Много потешались в анекдотах над различными, порой действительно нелепыми распоряжениями императора. Но и эти анекдоты никак не назовешь злыми. Желая, например, приучить дворян к умеренности после излишеств царствования Екатерины II, Павел предписал особым указом, сколько блюд должен иметь за обедом каждый государственный чиновник и офицер. Встретив однажды одного бедного майора, которому было положено иметь в обед, согласно его званию, ровно три блюда, Павел строго спросил его, как тот пообедал. Находчивый майор ответил, что, как и положено, ел три блюда: курицу плашмя, курицу ребром и курицу боком. Павел расхохотался. И этот «народный Павел» мало напоминает его сумрачный официозный образ.
Все вспоминают о том, как на прусский манер Павел муштровал русскую пехоту. Это правда, он, как, впрочем, и большинство европейских государей того времени, все еще преклонялся перед тенью Фридриха Великого. Но при этом умалчивается, что в той же Гатчине родилась самая современная по тем временам русская артиллерия, значения которой не понимали при екатерининском дворе. Именно Павлу должна быть благодарна Россия за то, что сумела в 1812 году достойно ответить артиллеристу Бонапарту.

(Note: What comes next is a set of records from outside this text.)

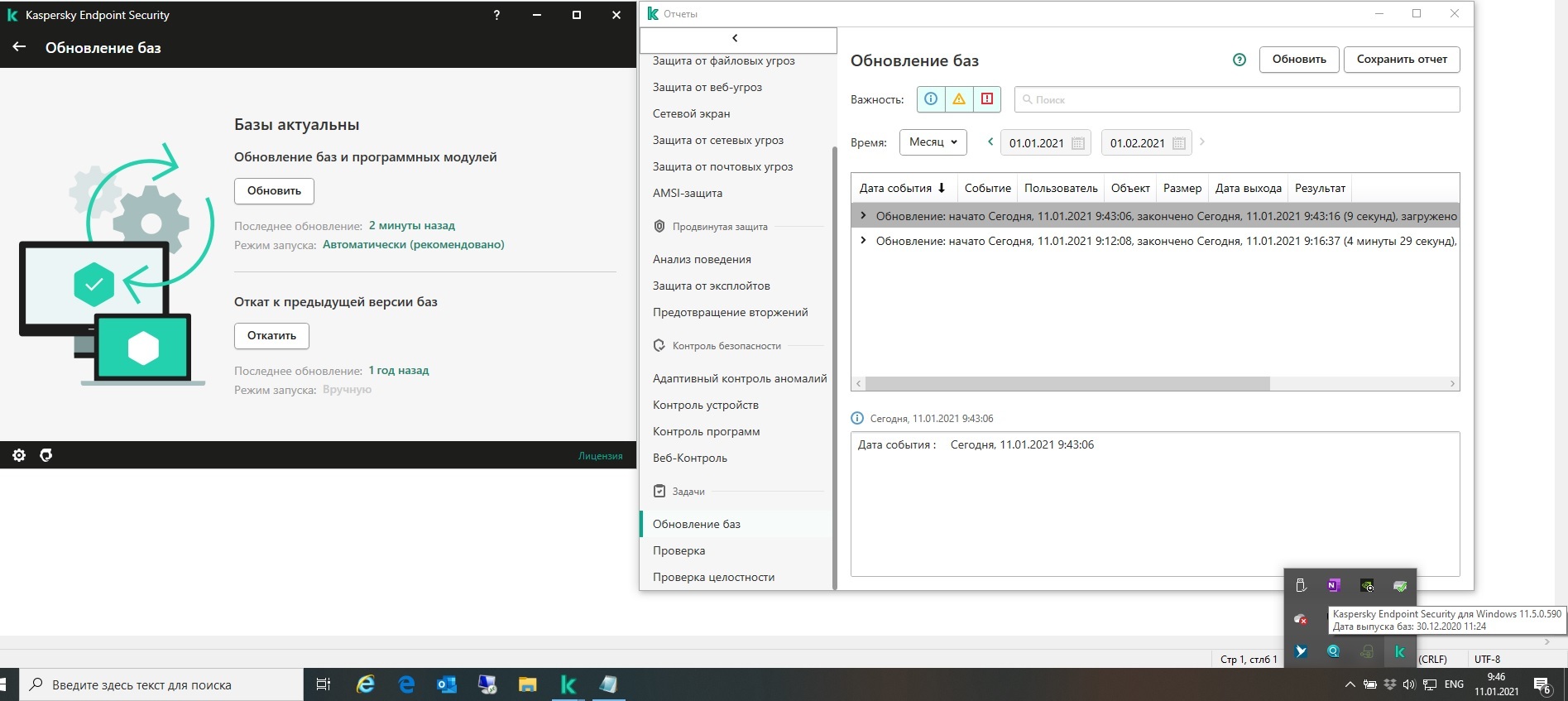Toggle critical importance filter
Image resolution: width=1568 pixels, height=701 pixels.
tap(987, 99)
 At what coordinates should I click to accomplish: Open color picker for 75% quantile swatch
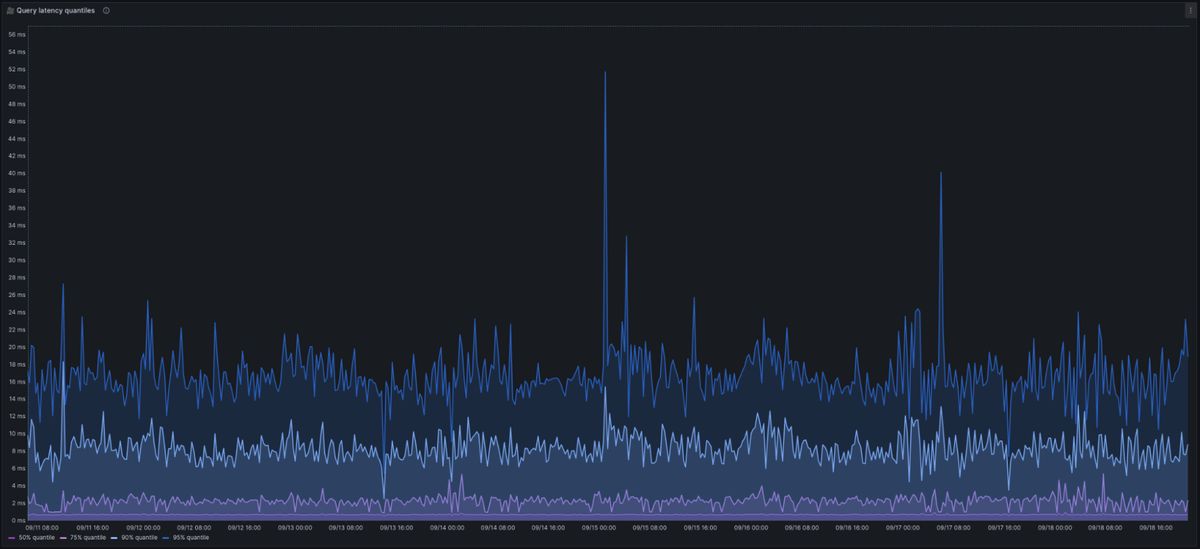tap(63, 538)
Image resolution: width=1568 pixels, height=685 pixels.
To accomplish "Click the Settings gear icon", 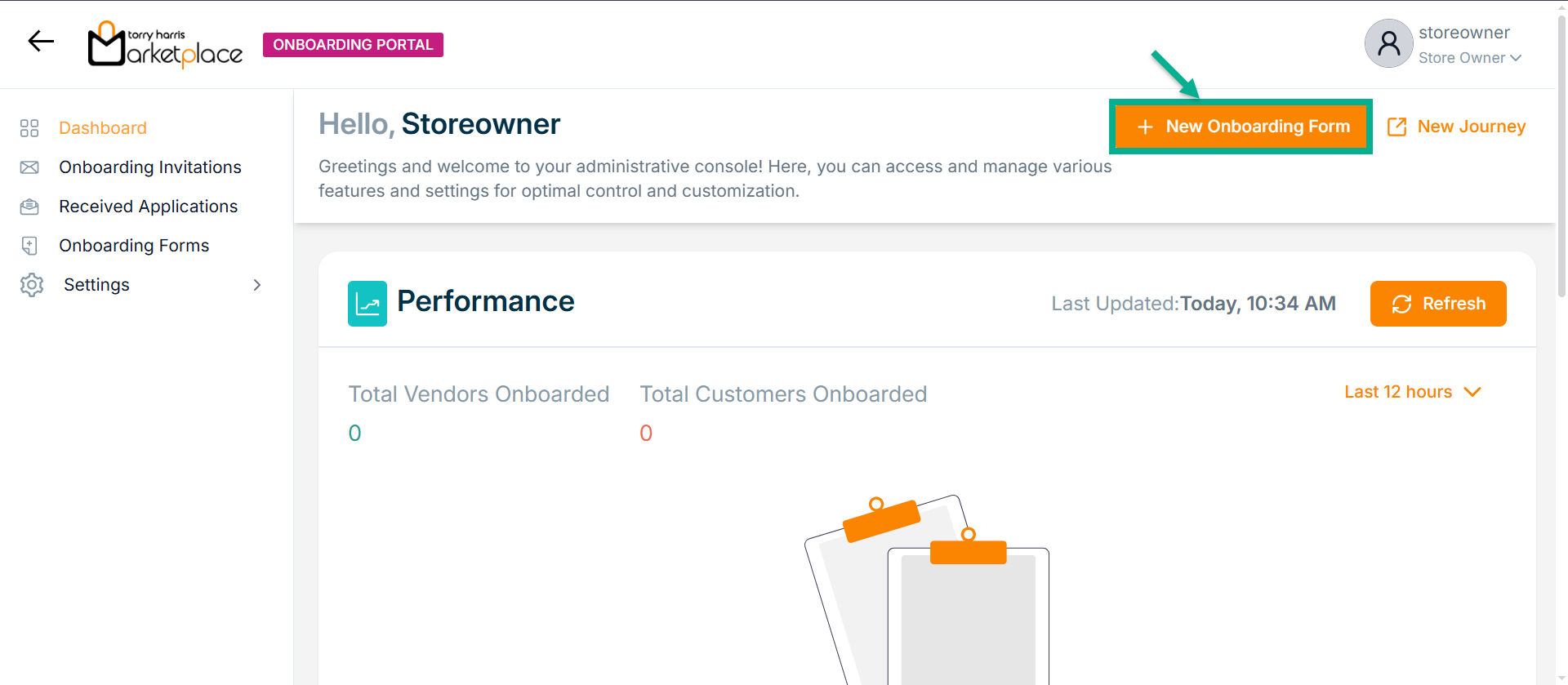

Мало кто задумывается и о том, что военная реформа Павла была жесткой, но необходимой. Канцлер Безбородко свидетельствует: «Накануне вступления Павла на престол из 400 тысяч солдат и рекрут 50 тысяч было растащено из полков для домашних услуг и фактически обращены в крепостных. В последние годы царствования Екатерины офицеры ходили в дорогих шубах с муфтами в руках, в сопровождении егерей или «гусар», в расшитых золотом и серебром фантастических мундирах». Говоря об «офицерах с муфтами», Безбородко здесь имел в виду, конечно, не простых русских офицеров, которым часто приходилось, как в том анекдоте, есть на обед одну и ту же курицу то плашмя, то ребром, то на бок, а гвардейцев - уже давно переставших быть элитой русской армии. Об этом же докладывали в свои столицы все европейские дипломаты. «Императорская гвардия, вне всякого сомнения, наихудшее войско в государстве», - сообщал своему королю посол Швеции граф Стендиг. Что было бы с Россией, если бы французскому нашествию противостояла армия с муфтами в руках?
Именно Павел начал бороться в России с инфляцией. На радость сплетникам, мало понимающим в экономике, император приказал демонстративно сжечь на площади перед Зимним дворцом свыше пяти миллионов рублей в бумажных ассигнациях, а взамен переплавить в серебряную монету дворцовые сервизы. Дворянство на костер, сложенный из ассигнаций, отреагировало, как и следовало ожидать: император безумен, кто же жжет деньги? Он же привел аристократов в ярость, зафиксировав указом 1797 года норму крестьянского труда в пользу помещика - не более трех дней в неделю. И т.д.
Если Павел и был безумцем, то его безумство сродни безумству Дон Кихота. Легко представить себе, что стало бы с Испанией, если бы на несколько лет этот рыцарь получил абсолютную власть над страной. Сколько благородных поступков было бы совершено на Пиренейском полуострове! И одновременно, сколько ветряных мельниц уничтожено.
Это и есть история царствования Павла в России.